— TASK OBJECTIVE —
Present each line of the entries below that holds the word "accomplish".

::::

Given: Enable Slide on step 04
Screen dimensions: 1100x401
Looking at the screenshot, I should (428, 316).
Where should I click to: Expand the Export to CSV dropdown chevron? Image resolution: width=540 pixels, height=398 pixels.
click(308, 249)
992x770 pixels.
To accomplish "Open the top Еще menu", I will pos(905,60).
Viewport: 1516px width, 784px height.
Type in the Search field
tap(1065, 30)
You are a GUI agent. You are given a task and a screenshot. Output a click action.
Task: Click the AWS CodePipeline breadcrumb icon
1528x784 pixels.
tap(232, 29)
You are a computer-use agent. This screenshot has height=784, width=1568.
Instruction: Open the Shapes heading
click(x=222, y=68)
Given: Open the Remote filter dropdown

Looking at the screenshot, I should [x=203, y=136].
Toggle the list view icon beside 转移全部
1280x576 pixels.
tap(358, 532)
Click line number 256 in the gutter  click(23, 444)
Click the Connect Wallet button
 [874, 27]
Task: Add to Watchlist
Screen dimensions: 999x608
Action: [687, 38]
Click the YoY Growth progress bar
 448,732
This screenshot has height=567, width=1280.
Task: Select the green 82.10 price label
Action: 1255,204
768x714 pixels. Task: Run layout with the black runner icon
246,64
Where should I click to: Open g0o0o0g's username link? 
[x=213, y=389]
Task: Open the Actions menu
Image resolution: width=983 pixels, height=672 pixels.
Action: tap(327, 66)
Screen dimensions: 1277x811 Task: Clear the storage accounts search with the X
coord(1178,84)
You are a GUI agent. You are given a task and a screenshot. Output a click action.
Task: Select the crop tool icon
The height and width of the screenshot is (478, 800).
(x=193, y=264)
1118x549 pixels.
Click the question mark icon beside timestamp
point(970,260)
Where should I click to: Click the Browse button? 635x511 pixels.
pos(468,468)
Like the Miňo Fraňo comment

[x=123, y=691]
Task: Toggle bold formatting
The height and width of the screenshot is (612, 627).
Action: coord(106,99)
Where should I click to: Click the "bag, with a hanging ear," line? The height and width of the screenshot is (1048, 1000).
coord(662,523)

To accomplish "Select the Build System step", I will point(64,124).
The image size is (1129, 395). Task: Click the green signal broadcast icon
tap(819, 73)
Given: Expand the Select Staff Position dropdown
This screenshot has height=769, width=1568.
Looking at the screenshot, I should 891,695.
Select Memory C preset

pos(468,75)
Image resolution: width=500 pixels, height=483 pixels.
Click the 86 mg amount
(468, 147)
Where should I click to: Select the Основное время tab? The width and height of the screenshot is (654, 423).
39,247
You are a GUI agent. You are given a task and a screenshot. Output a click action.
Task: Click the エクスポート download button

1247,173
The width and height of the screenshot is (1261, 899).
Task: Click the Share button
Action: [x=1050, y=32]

::::

— REPLY TO THE EXERCISE —
To accomplish "Open the top Еще menu", I will pos(905,60).
To accomplish "Select the Build System step", I will point(64,124).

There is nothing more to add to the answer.